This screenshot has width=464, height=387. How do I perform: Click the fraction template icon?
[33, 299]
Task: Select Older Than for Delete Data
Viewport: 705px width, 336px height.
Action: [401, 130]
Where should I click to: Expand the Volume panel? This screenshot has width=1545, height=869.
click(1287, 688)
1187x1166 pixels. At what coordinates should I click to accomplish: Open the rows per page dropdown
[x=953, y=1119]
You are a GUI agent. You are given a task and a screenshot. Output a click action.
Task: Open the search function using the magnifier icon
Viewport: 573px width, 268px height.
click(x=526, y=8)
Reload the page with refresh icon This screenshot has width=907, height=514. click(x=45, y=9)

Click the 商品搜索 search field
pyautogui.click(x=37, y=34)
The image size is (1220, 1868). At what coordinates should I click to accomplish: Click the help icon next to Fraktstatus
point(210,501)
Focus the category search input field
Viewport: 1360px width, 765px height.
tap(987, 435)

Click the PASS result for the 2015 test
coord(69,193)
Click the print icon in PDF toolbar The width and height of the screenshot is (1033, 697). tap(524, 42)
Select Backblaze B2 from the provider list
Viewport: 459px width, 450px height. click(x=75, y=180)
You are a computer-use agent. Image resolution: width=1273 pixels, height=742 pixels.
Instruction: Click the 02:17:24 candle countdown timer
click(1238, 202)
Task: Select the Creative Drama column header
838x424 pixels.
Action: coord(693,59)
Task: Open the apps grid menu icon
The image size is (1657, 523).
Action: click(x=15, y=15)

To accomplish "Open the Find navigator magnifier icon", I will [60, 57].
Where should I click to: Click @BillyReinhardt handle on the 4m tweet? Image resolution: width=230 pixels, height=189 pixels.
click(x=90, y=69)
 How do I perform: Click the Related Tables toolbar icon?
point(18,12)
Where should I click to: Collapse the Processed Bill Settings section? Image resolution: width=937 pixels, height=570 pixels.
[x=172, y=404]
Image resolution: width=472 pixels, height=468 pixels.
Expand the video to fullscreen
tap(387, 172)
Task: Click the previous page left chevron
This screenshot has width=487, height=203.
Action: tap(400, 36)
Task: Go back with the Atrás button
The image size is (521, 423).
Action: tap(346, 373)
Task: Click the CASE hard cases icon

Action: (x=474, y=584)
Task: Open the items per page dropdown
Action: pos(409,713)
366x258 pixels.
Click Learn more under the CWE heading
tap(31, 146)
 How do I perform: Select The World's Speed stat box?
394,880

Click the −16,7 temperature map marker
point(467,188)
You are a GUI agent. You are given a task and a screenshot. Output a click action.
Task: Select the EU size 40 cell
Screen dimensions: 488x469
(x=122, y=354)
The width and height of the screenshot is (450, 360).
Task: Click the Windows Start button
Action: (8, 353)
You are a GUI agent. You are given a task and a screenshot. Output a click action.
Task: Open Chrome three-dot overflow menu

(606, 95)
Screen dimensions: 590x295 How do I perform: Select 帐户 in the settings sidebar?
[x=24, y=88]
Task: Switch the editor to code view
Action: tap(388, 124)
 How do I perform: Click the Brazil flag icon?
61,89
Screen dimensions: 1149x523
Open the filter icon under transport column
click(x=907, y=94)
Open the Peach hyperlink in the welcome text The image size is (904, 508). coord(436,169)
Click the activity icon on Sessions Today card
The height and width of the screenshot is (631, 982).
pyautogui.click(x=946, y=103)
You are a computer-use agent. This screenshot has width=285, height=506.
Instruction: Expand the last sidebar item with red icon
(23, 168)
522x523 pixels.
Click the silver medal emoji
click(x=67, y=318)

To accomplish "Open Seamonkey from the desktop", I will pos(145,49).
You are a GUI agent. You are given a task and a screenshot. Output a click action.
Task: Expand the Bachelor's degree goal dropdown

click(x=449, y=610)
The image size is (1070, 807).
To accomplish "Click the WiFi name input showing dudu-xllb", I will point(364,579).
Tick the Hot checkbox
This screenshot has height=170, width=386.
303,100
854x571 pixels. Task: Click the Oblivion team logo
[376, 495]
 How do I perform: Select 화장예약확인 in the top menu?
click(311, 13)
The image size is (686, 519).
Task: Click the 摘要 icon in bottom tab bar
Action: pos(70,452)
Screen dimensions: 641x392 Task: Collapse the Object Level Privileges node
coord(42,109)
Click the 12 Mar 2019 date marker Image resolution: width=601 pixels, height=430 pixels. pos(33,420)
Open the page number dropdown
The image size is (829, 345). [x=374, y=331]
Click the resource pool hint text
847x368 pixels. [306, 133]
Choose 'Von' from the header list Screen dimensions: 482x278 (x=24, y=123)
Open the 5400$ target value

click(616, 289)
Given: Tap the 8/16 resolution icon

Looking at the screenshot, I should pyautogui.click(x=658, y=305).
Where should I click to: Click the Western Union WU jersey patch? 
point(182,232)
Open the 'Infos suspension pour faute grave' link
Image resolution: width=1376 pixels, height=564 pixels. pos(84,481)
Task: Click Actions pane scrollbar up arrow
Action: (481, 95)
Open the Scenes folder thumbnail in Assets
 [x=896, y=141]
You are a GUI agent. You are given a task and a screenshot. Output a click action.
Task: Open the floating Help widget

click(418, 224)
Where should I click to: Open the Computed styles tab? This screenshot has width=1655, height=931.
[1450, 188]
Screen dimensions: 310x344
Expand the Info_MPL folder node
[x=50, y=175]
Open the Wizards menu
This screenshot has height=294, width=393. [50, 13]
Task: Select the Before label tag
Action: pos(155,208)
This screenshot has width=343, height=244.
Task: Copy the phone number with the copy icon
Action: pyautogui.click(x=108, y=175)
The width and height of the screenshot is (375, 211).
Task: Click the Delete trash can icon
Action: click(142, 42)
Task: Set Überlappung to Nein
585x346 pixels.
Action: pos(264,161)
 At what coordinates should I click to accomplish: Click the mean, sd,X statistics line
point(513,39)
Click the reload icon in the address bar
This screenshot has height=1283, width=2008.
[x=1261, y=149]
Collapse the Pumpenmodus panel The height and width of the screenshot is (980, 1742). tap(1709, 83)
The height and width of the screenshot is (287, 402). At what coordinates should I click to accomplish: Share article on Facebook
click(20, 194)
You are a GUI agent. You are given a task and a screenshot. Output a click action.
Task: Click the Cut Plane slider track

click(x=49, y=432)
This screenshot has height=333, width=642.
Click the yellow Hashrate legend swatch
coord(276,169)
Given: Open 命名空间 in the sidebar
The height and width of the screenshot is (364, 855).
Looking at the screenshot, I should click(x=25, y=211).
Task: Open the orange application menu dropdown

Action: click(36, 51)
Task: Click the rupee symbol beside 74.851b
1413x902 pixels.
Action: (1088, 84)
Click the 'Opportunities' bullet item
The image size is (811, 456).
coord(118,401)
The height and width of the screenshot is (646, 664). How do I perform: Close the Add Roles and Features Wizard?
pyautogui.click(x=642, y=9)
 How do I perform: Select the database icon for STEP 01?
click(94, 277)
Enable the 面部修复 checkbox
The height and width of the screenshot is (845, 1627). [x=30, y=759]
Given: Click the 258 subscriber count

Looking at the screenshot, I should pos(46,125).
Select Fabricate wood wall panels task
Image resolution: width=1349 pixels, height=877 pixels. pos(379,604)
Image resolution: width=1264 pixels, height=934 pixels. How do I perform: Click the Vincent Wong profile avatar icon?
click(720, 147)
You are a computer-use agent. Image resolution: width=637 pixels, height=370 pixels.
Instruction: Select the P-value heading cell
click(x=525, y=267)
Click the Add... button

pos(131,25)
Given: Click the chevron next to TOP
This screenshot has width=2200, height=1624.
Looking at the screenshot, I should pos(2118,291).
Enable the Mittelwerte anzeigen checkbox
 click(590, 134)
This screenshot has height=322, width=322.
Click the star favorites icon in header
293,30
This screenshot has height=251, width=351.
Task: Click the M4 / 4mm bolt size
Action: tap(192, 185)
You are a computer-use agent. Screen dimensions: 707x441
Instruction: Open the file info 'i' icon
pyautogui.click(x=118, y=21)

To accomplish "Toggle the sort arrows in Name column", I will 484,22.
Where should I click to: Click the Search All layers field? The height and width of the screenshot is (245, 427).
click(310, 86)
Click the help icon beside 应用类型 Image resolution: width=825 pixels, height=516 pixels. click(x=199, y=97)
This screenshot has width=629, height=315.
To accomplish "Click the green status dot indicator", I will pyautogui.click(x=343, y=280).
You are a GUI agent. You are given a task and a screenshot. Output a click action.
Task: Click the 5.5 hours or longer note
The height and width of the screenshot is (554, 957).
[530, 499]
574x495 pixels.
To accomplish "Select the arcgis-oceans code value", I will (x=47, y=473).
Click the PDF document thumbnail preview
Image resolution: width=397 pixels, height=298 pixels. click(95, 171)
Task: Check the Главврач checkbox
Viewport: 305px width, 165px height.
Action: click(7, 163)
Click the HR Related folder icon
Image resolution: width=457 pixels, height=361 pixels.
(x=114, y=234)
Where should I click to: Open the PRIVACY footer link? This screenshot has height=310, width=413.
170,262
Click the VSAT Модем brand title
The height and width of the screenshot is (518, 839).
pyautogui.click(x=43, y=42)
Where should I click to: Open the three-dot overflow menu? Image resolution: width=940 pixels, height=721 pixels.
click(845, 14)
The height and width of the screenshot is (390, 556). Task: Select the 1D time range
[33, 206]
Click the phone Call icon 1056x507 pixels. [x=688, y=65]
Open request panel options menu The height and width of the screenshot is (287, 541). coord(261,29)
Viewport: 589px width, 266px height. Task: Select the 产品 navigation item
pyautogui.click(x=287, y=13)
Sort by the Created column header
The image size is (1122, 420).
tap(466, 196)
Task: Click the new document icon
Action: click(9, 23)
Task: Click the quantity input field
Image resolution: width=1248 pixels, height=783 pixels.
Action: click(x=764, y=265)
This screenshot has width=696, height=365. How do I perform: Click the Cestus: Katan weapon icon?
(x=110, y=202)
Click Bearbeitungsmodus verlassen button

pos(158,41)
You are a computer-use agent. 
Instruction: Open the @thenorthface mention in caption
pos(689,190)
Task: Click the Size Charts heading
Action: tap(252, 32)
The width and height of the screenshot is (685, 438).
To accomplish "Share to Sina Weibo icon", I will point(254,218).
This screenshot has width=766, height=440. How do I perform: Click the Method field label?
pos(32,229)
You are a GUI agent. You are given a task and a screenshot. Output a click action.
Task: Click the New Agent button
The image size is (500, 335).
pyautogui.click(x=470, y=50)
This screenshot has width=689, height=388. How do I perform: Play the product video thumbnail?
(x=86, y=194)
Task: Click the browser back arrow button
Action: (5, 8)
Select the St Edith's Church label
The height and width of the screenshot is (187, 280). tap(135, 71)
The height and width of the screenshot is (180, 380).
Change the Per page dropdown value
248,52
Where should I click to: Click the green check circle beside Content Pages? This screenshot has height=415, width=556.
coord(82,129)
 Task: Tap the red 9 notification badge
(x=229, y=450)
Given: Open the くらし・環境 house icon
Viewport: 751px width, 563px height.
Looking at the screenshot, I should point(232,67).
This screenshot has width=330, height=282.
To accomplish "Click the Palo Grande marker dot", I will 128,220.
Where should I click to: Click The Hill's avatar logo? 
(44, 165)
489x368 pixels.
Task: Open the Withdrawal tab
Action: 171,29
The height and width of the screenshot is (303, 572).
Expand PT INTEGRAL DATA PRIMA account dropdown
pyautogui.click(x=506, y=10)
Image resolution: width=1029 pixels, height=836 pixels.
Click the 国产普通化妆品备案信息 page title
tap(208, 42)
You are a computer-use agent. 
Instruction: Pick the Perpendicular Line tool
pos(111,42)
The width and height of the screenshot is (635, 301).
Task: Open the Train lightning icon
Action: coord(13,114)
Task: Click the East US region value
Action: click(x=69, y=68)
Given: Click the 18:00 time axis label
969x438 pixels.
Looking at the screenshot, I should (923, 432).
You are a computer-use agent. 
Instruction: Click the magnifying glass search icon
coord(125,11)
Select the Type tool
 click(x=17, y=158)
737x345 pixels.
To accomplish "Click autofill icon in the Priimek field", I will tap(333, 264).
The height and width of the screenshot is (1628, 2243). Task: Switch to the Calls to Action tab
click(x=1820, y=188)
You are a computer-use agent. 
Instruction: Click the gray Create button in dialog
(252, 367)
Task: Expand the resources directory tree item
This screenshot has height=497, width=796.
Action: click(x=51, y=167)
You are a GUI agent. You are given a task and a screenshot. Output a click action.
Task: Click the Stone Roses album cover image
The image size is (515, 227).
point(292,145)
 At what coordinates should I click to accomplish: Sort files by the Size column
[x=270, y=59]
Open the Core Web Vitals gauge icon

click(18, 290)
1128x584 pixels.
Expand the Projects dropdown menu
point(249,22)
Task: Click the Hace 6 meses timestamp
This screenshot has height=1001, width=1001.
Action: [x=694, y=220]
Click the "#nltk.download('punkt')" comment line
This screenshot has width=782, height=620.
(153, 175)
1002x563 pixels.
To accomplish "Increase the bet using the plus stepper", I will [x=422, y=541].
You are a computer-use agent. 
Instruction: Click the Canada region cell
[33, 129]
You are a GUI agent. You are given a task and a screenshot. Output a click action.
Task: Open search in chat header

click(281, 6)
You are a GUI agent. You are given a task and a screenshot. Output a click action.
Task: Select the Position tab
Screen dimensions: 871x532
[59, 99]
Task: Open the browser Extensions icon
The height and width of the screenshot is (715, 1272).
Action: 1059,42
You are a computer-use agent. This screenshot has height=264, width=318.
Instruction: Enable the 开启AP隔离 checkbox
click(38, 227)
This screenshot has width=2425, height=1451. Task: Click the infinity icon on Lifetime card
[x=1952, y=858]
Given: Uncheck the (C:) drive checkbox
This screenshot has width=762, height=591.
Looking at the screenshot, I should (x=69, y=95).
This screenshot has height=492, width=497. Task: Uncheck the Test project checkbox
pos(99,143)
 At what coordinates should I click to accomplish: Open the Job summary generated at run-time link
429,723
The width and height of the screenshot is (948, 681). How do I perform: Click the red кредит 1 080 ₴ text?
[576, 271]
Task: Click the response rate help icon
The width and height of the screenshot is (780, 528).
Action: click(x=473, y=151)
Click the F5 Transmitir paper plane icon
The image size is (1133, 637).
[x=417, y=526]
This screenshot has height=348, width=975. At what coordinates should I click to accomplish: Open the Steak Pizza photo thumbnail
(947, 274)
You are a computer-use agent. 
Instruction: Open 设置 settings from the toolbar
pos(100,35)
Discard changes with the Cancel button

*Description of the task:*
Can you recast the lines of the items above as a numbered list, beginning at the line that contains "Open the Scenes folder thumbnail in Assets" and stopping after the line that contains "coord(276,169)", with blank lines left out?

*Solution:*
1. Open the Scenes folder thumbnail in Assets
2.  [x=896, y=141]
3. You are a GUI agent. You are given a task and a screenshot. Output a click action.
4. Task: Open the floating Help widget
5. click(418, 224)
6. Where should I click to: Open the Computed styles tab? This screenshot has width=1655, height=931.
7. [1450, 188]
8. Screen dimensions: 310x344
9. Expand the Info_MPL folder node
10. [x=50, y=175]
11. Open the Wizards menu
12. This screenshot has height=294, width=393. [50, 13]
13. Task: Select the Before label tag
14. Action: pos(155,208)
15. This screenshot has width=343, height=244.
16. Task: Copy the phone number with the copy icon
17. Action: pyautogui.click(x=108, y=175)
18. The width and height of the screenshot is (375, 211).
19. Task: Click the Delete trash can icon
20. Action: click(142, 42)
21. Task: Set Überlappung to Nein
22. 585x346 pixels.
23. Action: pos(264,161)
24.  At what coordinates should I click to accomplish: Click the mean, sd,X statistics line
25. point(513,39)
26. Click the reload icon in the address bar
27. This screenshot has height=1283, width=2008.
28. [x=1261, y=149]
29. Collapse the Pumpenmodus panel The height and width of the screenshot is (980, 1742). tap(1709, 83)
30. The height and width of the screenshot is (287, 402). At what coordinates should I click to accomplish: Share article on Facebook
31. click(20, 194)
32. You are a GUI agent. You are given a task and a screenshot. Output a click action.
33. Task: Click the Cut Plane slider track
34. click(x=49, y=432)
35. This screenshot has height=333, width=642.
36. Click the yellow Hashrate legend swatch
37. coord(276,169)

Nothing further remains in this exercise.